*Exercise directions:*
The full set of entries needs to be reproduced exactly.
##### Supplied records
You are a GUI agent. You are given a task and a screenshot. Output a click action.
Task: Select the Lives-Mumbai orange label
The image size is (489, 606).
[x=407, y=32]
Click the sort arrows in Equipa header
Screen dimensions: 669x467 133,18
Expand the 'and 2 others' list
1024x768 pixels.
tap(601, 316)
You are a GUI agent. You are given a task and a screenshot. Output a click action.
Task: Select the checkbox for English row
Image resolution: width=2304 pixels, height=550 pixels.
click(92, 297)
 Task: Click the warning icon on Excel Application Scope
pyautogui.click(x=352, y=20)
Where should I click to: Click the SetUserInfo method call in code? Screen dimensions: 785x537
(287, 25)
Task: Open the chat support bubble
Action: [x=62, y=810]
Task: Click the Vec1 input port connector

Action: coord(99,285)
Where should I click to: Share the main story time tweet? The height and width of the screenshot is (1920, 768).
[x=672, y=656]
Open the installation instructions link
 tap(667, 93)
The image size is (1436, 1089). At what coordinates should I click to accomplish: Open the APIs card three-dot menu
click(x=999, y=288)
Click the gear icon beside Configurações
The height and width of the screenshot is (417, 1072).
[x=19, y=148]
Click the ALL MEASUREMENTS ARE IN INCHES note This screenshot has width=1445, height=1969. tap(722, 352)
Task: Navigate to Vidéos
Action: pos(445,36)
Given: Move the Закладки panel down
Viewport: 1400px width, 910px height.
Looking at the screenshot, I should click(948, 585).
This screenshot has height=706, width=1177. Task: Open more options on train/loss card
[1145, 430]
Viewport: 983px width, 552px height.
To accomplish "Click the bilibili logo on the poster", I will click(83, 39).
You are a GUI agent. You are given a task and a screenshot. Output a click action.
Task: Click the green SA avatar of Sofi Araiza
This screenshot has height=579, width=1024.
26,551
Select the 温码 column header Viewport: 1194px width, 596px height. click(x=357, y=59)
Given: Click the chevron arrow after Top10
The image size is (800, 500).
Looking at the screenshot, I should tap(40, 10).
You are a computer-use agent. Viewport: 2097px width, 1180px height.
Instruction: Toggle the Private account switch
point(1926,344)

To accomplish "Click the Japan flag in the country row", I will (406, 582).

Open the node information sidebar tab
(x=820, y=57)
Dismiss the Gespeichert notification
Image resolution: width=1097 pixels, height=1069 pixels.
##########
*Result of the task:*
You are a GUI agent. You are given a task and a screenshot. Output a click action.
Task: Select the Lives-Mumbai orange label
The image size is (489, 606).
[x=407, y=32]
Click the sort arrows in Equipa header
Screen dimensions: 669x467 133,18
Expand the 'and 2 others' list
1024x768 pixels.
tap(601, 316)
You are a GUI agent. You are given a task and a screenshot. Output a click action.
Task: Select the checkbox for English row
Image resolution: width=2304 pixels, height=550 pixels.
click(92, 297)
 Task: Click the warning icon on Excel Application Scope
pyautogui.click(x=352, y=20)
Where should I click to: Click the SetUserInfo method call in code? Screen dimensions: 785x537
(287, 25)
Task: Open the chat support bubble
Action: [x=62, y=810]
Task: Click the Vec1 input port connector

Action: coord(99,285)
Where should I click to: Share the main story time tweet? The height and width of the screenshot is (1920, 768).
[x=672, y=656]
Open the installation instructions link
 tap(667, 93)
The image size is (1436, 1089). At what coordinates should I click to accomplish: Open the APIs card three-dot menu
click(x=999, y=288)
Click the gear icon beside Configurações
The height and width of the screenshot is (417, 1072).
[x=19, y=148]
Click the ALL MEASUREMENTS ARE IN INCHES note This screenshot has width=1445, height=1969. tap(722, 352)
Task: Navigate to Vidéos
Action: pos(445,36)
Given: Move the Закладки panel down
Viewport: 1400px width, 910px height.
Looking at the screenshot, I should click(948, 585).
This screenshot has height=706, width=1177. Task: Open more options on train/loss card
[1145, 430]
Viewport: 983px width, 552px height.
To accomplish "Click the bilibili logo on the poster", I will click(83, 39).
You are a GUI agent. You are given a task and a screenshot. Output a click action.
Task: Click the green SA avatar of Sofi Araiza
This screenshot has height=579, width=1024.
26,551
Select the 温码 column header Viewport: 1194px width, 596px height. click(x=357, y=59)
Given: Click the chevron arrow after Top10
The image size is (800, 500).
Looking at the screenshot, I should tap(40, 10).
You are a computer-use agent. Viewport: 2097px width, 1180px height.
Instruction: Toggle the Private account switch
point(1926,344)

To accomplish "Click the Japan flag in the country row", I will (406, 582).

Open the node information sidebar tab
(x=820, y=57)
Dismiss the Gespeichert notification
Image resolution: width=1097 pixels, height=1069 pixels.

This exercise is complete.